__Work instruction__: All lines in the listing below from the one containing "रिपोर्ट (234, 1111)" through the last should be written out exactly, and only those.

__Exercise inputs__:
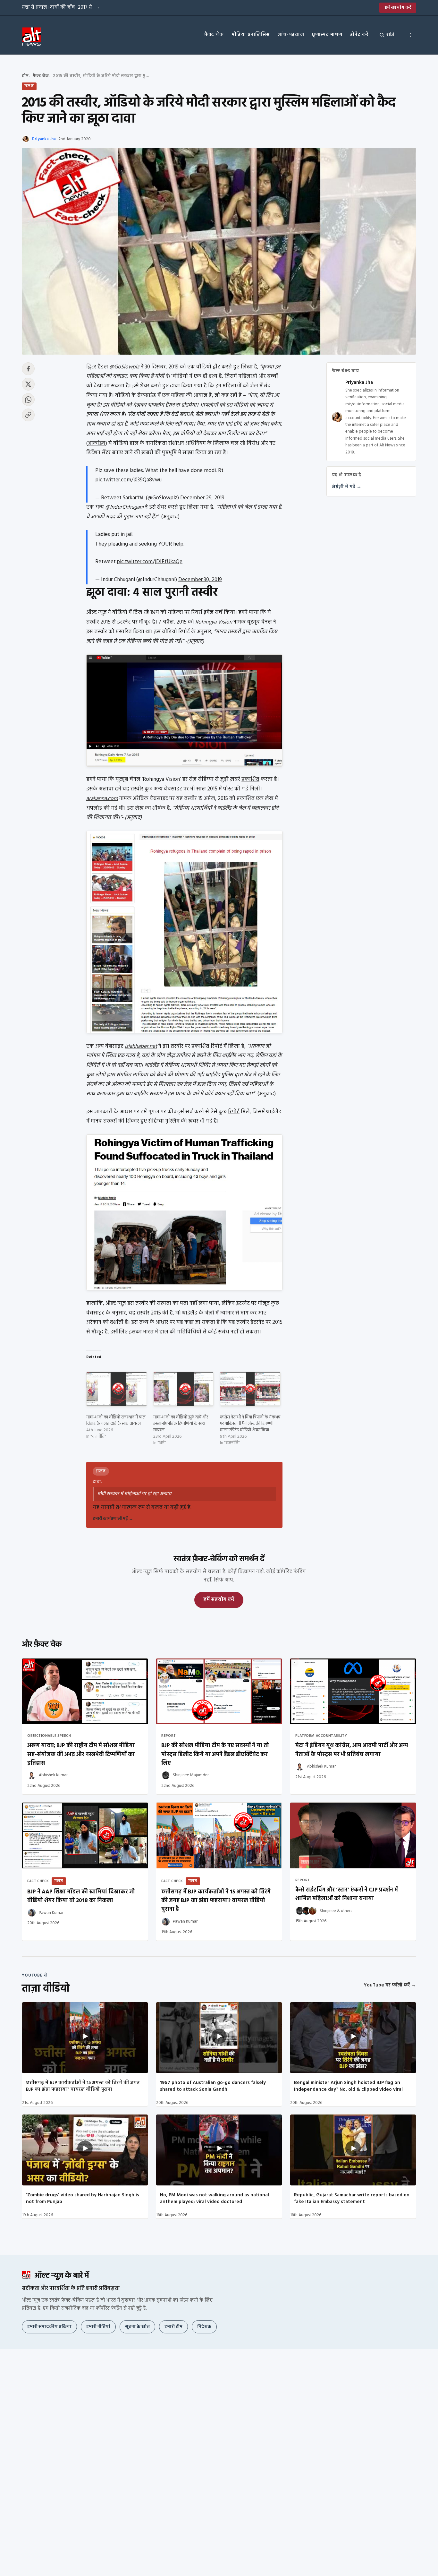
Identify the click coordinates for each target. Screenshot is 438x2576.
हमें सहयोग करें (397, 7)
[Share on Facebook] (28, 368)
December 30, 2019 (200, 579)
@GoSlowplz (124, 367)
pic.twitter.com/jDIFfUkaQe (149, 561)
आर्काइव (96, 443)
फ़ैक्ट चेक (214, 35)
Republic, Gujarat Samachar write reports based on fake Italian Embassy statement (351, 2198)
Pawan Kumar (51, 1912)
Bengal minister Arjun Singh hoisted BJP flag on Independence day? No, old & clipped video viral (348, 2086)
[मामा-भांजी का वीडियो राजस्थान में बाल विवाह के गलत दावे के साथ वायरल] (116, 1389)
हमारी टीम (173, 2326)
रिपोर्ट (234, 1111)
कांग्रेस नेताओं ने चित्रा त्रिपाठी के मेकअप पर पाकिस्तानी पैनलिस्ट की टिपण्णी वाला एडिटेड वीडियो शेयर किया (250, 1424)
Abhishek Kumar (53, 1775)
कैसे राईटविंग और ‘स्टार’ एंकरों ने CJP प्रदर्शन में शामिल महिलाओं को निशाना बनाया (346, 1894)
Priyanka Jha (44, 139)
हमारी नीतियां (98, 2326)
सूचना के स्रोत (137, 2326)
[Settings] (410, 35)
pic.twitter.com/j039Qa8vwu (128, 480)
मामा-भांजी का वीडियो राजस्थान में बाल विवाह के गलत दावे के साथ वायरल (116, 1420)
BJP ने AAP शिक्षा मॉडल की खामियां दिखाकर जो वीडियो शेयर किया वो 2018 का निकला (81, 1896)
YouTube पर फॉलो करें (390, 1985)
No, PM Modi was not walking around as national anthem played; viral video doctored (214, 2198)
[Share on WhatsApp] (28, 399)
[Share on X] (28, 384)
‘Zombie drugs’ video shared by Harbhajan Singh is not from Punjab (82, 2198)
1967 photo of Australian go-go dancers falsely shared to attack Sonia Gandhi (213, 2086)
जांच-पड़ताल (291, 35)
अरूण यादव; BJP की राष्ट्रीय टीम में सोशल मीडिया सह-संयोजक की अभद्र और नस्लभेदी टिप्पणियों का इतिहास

__Expected answer__:
रिपोर्ट (234, 1111)
कांग्रेस नेताओं ने चित्रा त्रिपाठी के मेकअप पर पाकिस्तानी पैनलिस्ट की टिपण्णी वाला एडिटेड वीडियो शेयर किया (250, 1424)
Abhishek Kumar (53, 1775)
कैसे राईटविंग और ‘स्टार’ एंकरों ने CJP प्रदर्शन में शामिल महिलाओं को निशाना बनाया (346, 1894)
Priyanka Jha (44, 139)
हमारी नीतियां (98, 2326)
सूचना के स्रोत (137, 2326)
[Settings] (410, 35)
pic.twitter.com/j039Qa8vwu (128, 480)
मामा-भांजी का वीडियो राजस्थान में बाल विवाह के गलत दावे के साथ वायरल (116, 1420)
BJP ने AAP शिक्षा मॉडल की खामियां दिखाकर जो वीडियो शेयर किया वो 2018 का निकला (81, 1896)
YouTube पर फॉलो करें (390, 1985)
No, PM Modi was not walking around as national anthem played; viral video doctored (214, 2198)
[Share on WhatsApp] (28, 399)
[Share on X] (28, 384)
‘Zombie drugs’ video shared by Harbhajan Singh is not from Punjab (82, 2198)
1967 photo of Australian go-go dancers falsely shared to attack Sonia Gandhi (213, 2086)
जांच-पड़ताल (291, 35)
अरूण यादव; BJP की राष्ट्रीय टीम में सोशल मीडिया सह-संयोजक की अभद्र और नस्लभेदी टिप्पणियों का इतिहास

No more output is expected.